» Exercise description
What you return should be the lines of the data containing "dimensions", each in full.

» Material for this task

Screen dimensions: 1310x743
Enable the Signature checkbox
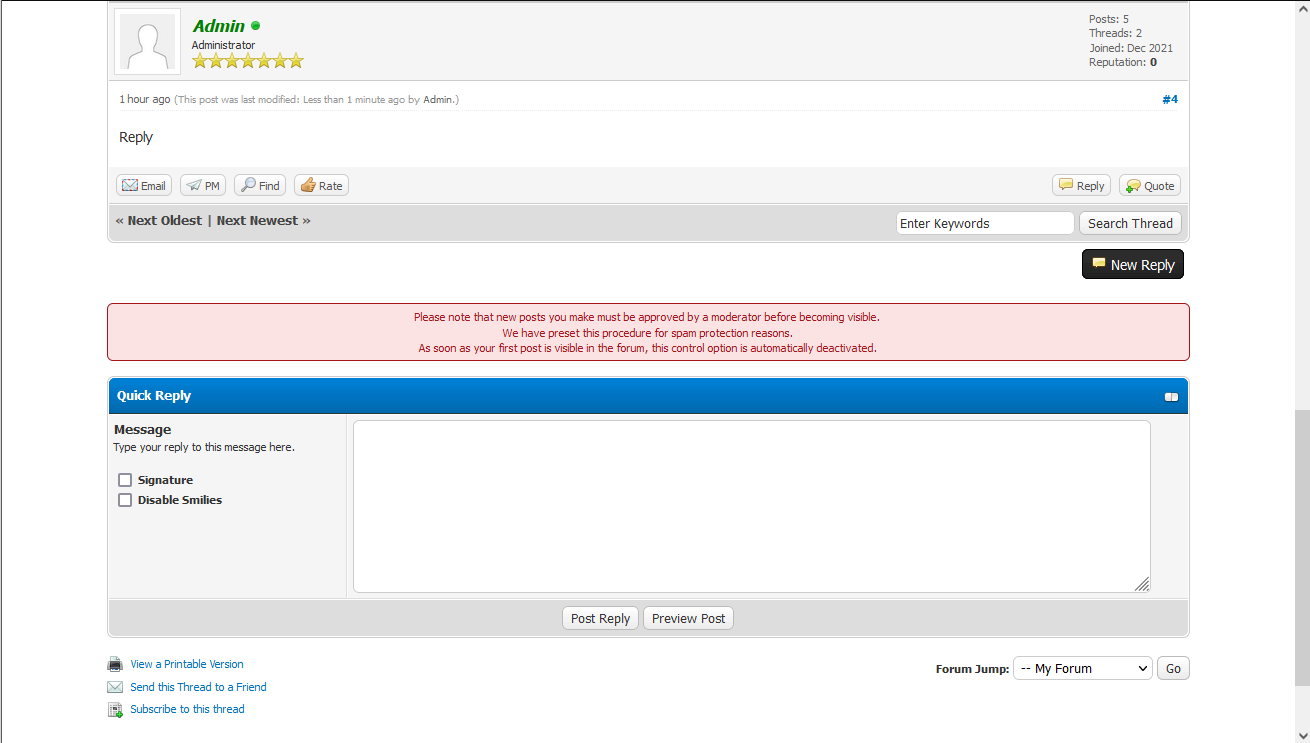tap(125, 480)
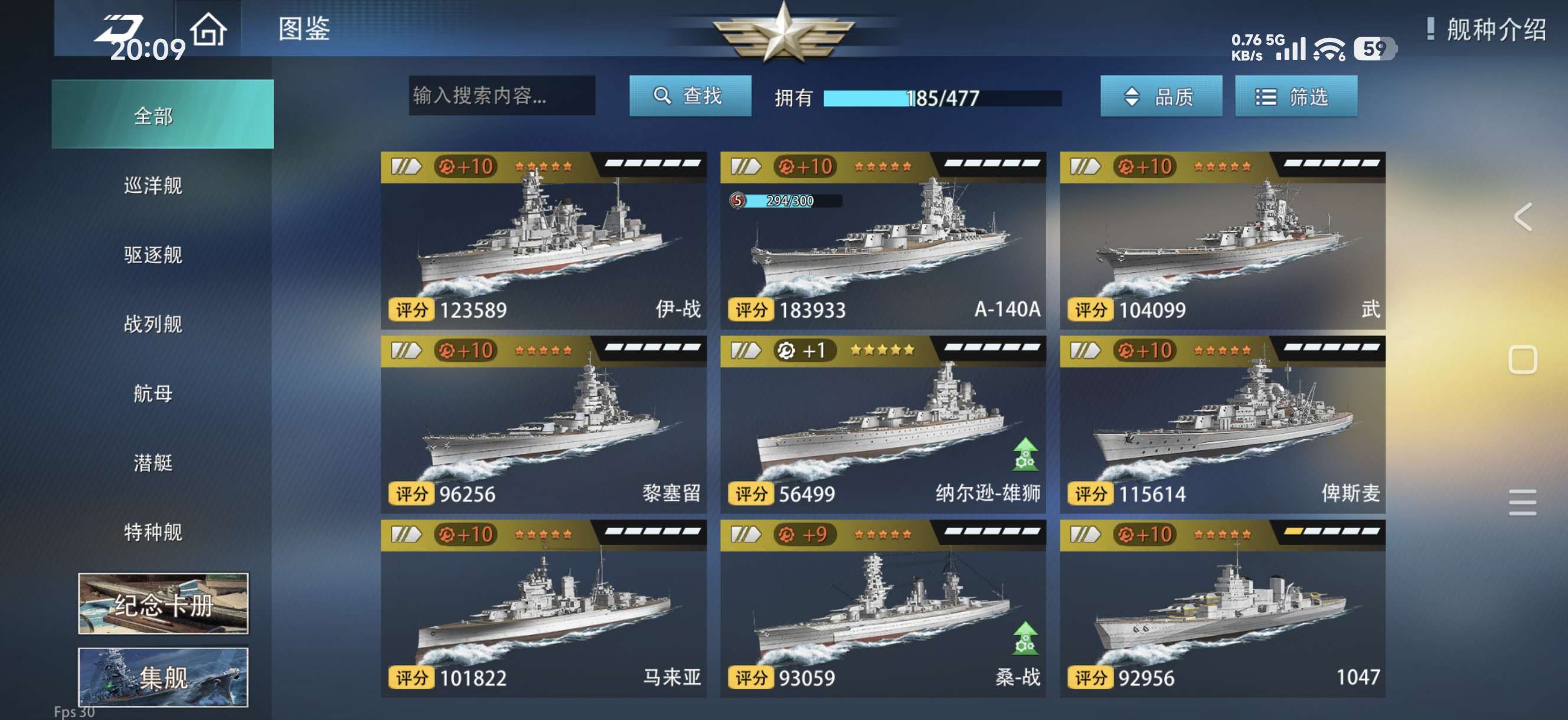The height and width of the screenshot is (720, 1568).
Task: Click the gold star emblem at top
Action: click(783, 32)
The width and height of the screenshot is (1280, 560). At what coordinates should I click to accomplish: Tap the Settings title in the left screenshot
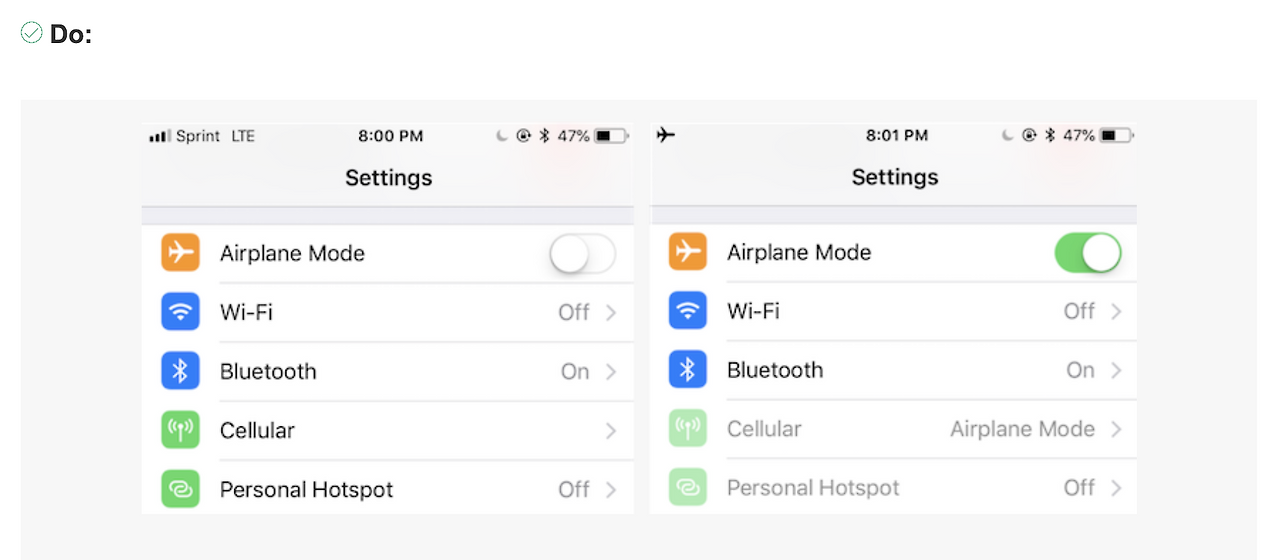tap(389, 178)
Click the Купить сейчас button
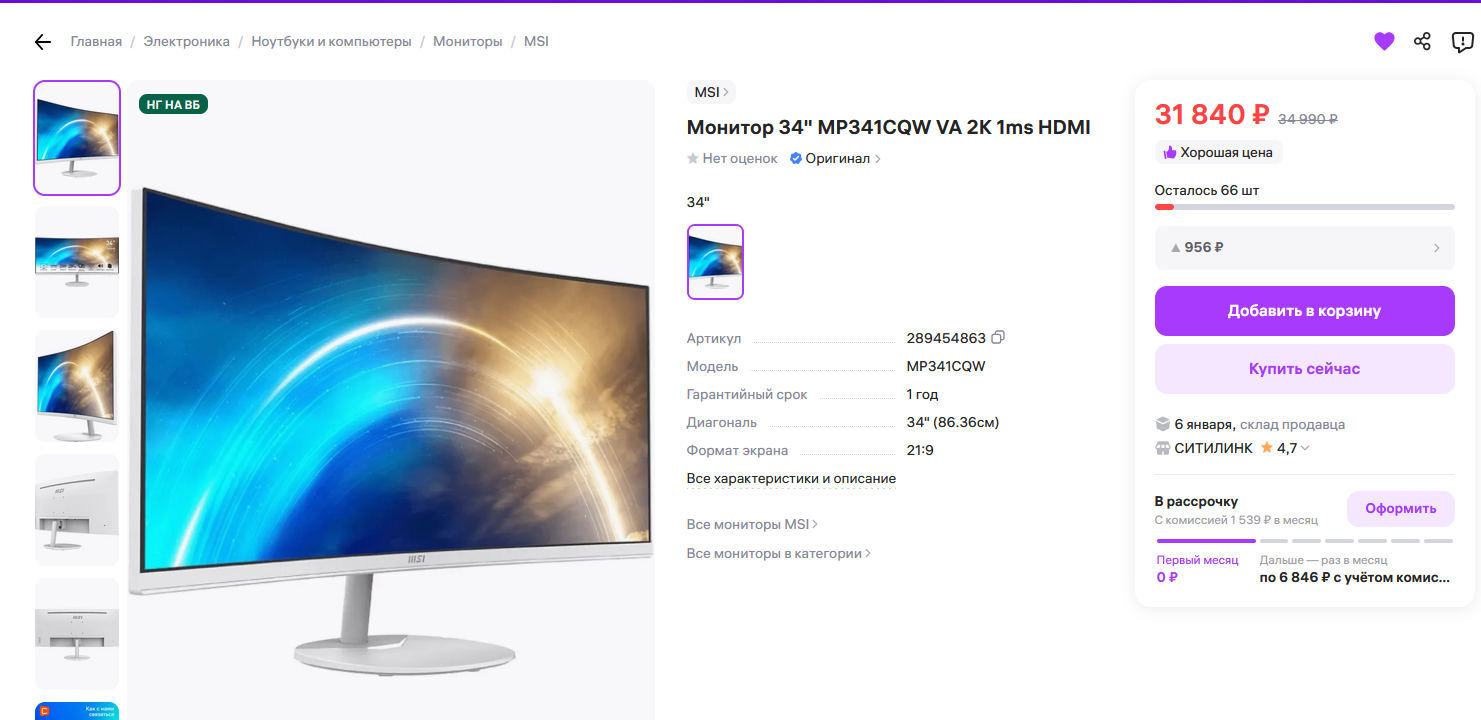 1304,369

==

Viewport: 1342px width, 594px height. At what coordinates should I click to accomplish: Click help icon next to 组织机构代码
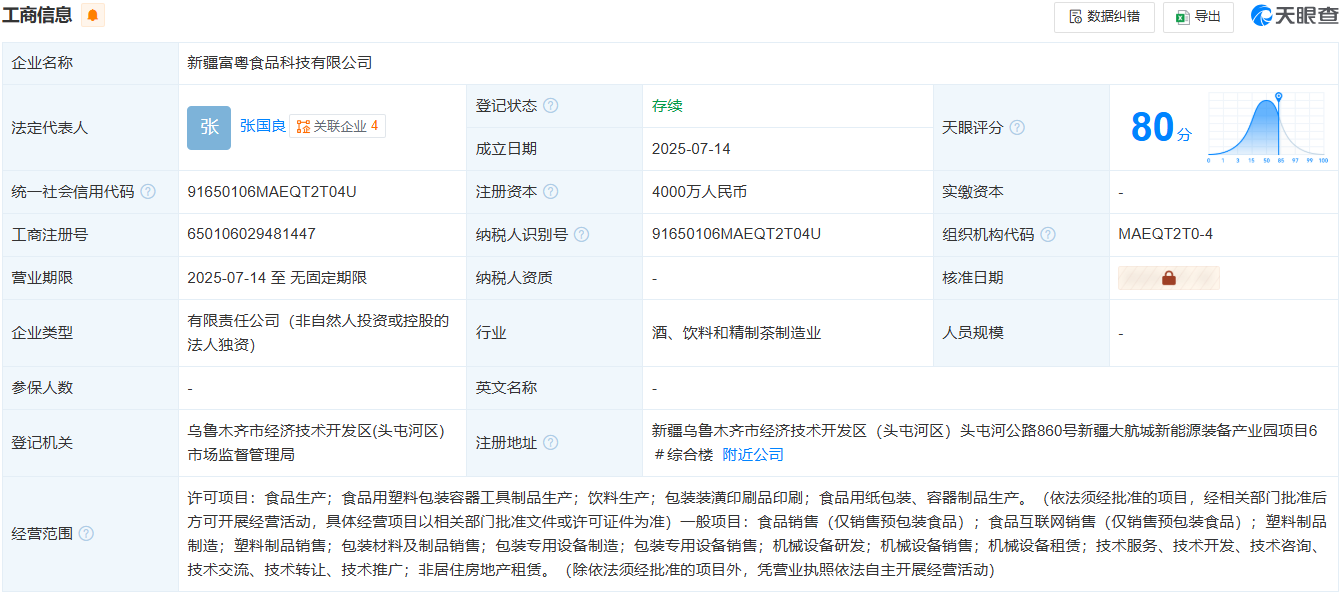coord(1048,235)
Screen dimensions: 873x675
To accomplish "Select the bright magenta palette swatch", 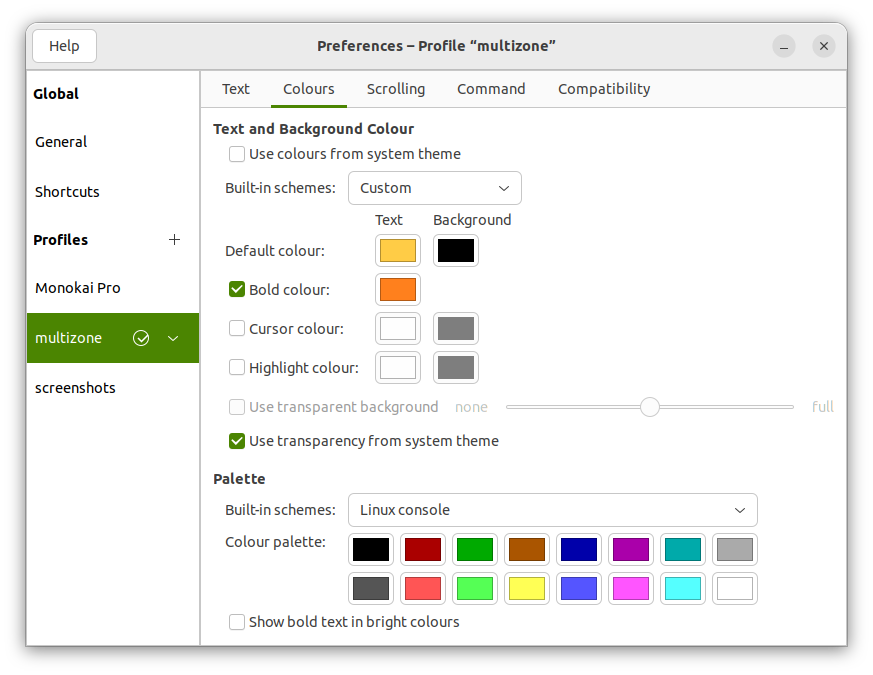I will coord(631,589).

» Result below
Screen dimensions: 1310x743
Screen dimensions: 873x675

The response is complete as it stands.